* [Stated goal] Could you convert every entry below into a two-column CSV with the headers instruction and coordinates, one row per entry, putting each value in a single quoted field and replacing line breaks with spaces? Leave the pictures out.

* [Given records]
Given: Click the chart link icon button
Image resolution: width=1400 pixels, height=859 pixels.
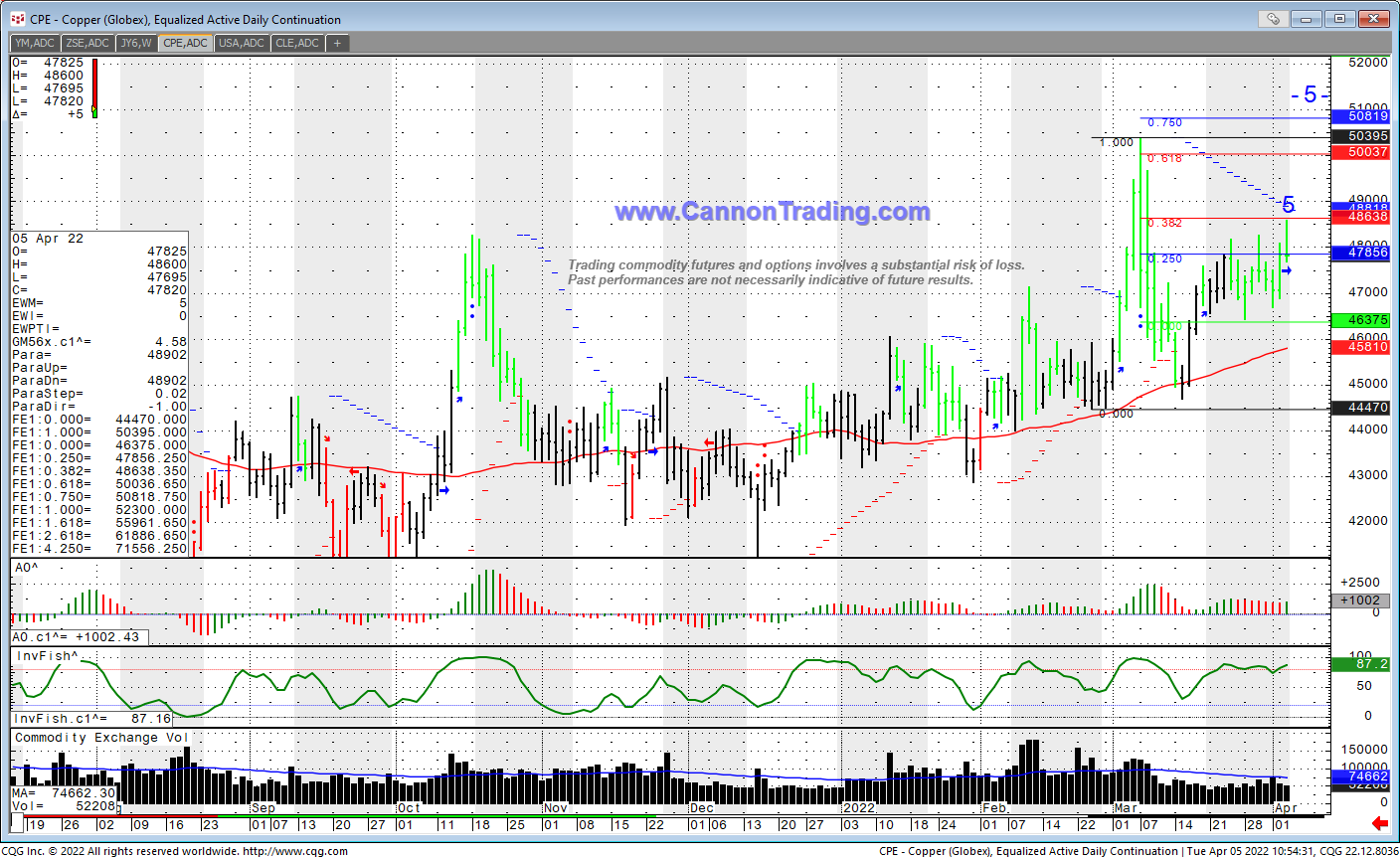Looking at the screenshot, I should pos(1273,19).
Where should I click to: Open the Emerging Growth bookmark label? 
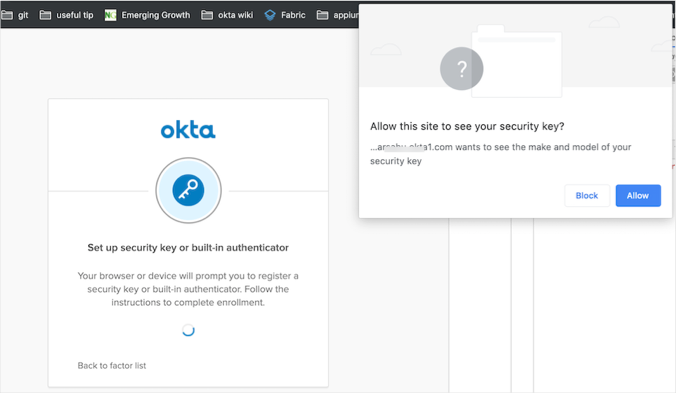pyautogui.click(x=156, y=15)
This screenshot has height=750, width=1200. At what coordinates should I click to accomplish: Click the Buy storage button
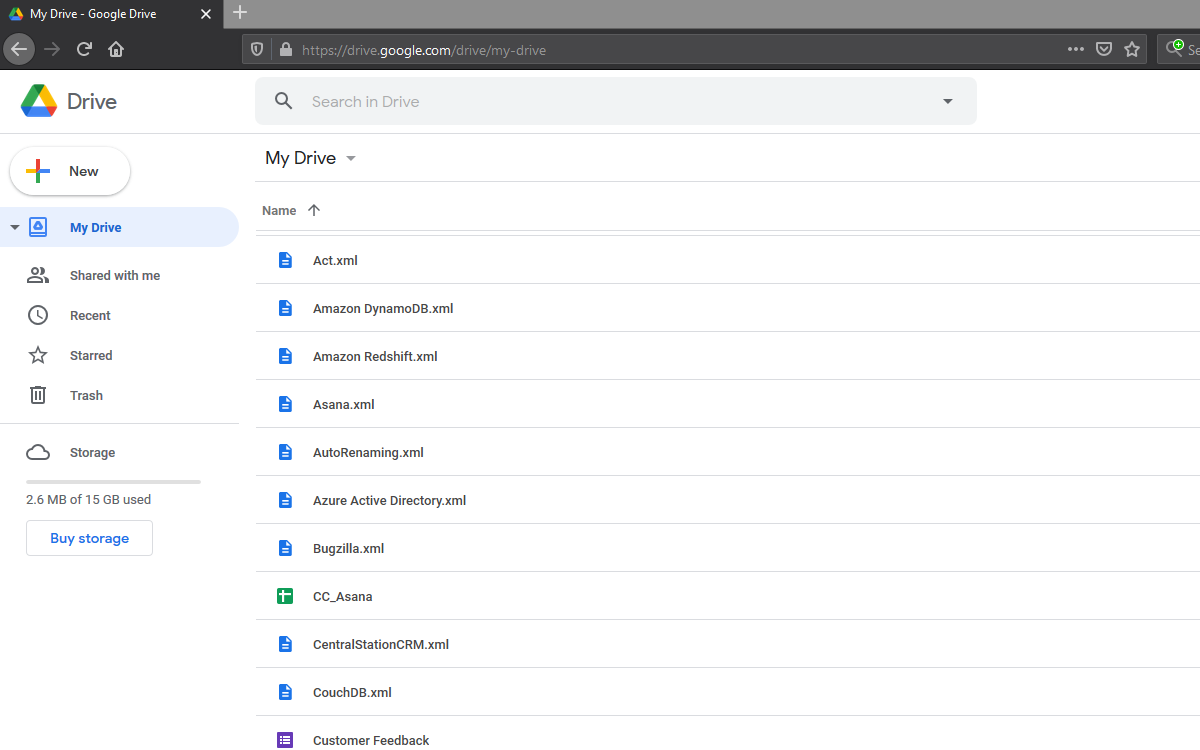[x=89, y=538]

* [Answer for this exercise]
instruction,coordinates
"Given: Click the chart link icon button Image resolution: width=1400 pixels, height=859 pixels.","Looking at the screenshot, I should pos(1273,19)."
"Where should I click to: Open the Emerging Growth bookmark label?","pyautogui.click(x=156, y=15)"
"This screenshot has height=750, width=1200. At what coordinates should I click to accomplish: Click the Buy storage button","[x=89, y=538]"